Improving women's rights could actually benefit men too, according to new research, the first global study to investigate the connection between gender equality and life expectancy.
The research, published Monday in peer-reviewed journal PLOS Global Health, found that overall in 2021 with every 10-percent improvement in the modified global gender gap index (mGGGI), women’s life expectancy rose by 4.3 months. Simultaneously, men also improvement, with life expectancy increasing by 3.5 months.
What is the modified global gender gap index?
The research team, based in London, used mGGGI, which is based on the index developed by the World Economic Forum (WEF).
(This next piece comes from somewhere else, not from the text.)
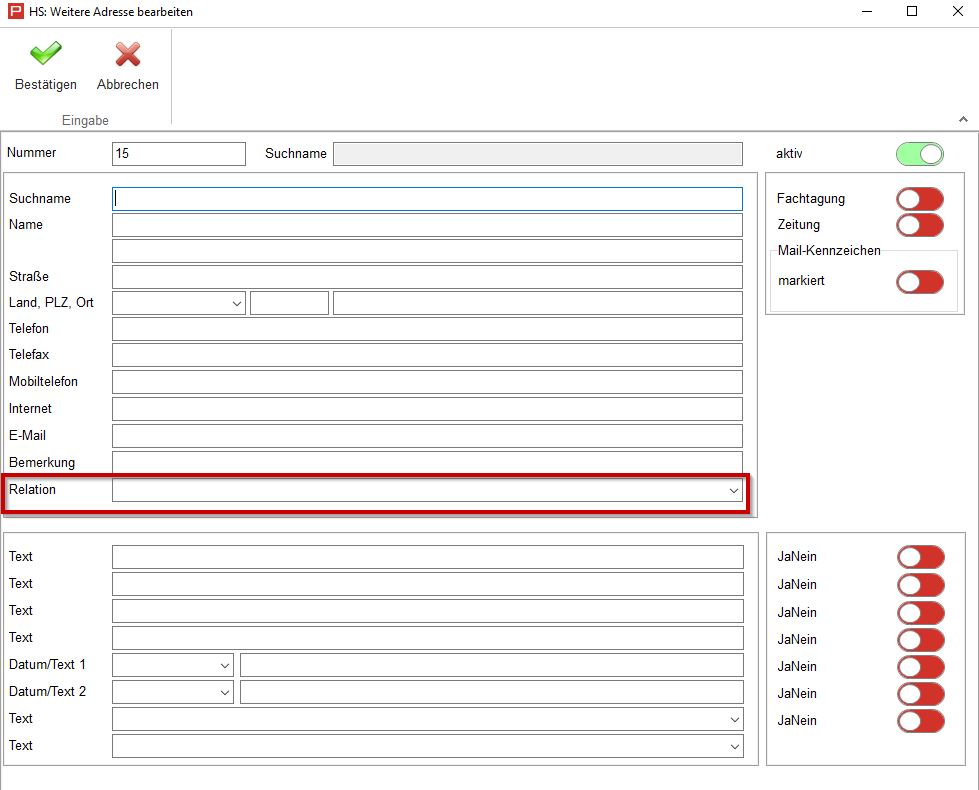Focus the Straße input field
Image resolution: width=979 pixels, height=790 pixels.
point(427,277)
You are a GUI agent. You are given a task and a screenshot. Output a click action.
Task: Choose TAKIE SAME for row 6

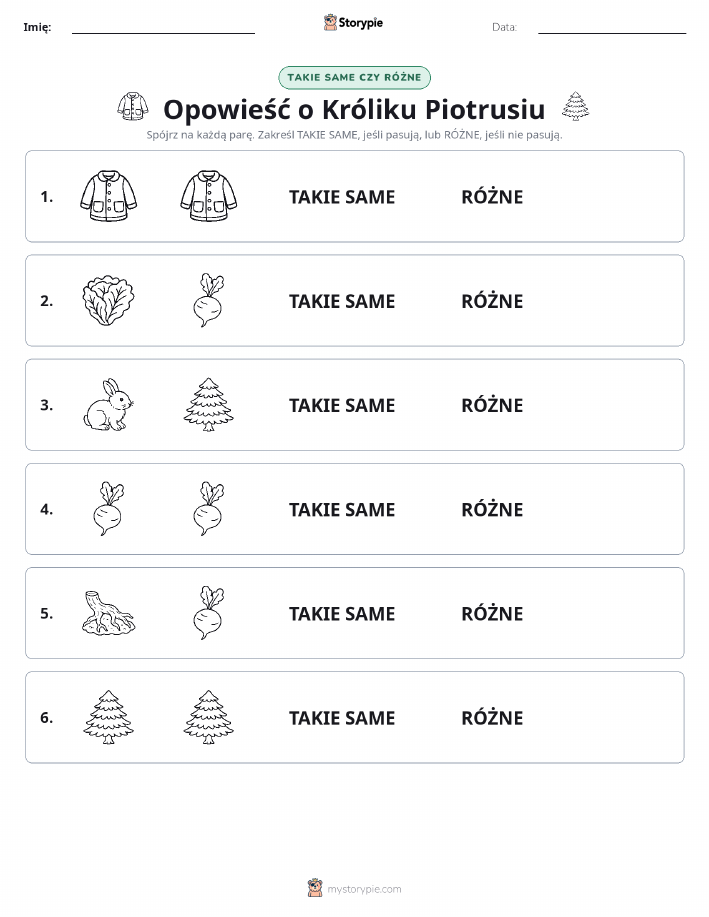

They applied it across 156 countries between 2010 and 2021. Next, the researchers examined three out of four factors of the WEF’s Global Gender Gap Index that benchmarks current and future state of gender parity: economic participation and opportunity, educational attainment, and political empowerment.
They found that gender equality in education had the strongest association with longer life expectancy for both genders, while improvement is still needed in economics and politics.
“This suggests investing in education is paramount, particularly in low- and middle-income countries, where many girls are still denied access to education and resources are limited,” said study author Dr Cat Pinho-Gomes.
Pinho-Gomes continued: “Many of the factors that determine how long you will live - like working and living conditions, exposure to pollution, access to health care, education, income, and social support - are layered with gender differences around the world."
“As countries make greater progress towards gender equality and women are afforded the opportunity to participate more fully in in political, economic, and social life, the whole of society reaps the rewards.”
The researchers emphasized that these findings are significant because progress in gender equality helps men to live longer too, which with time could narrow the gender gap in life expectancy.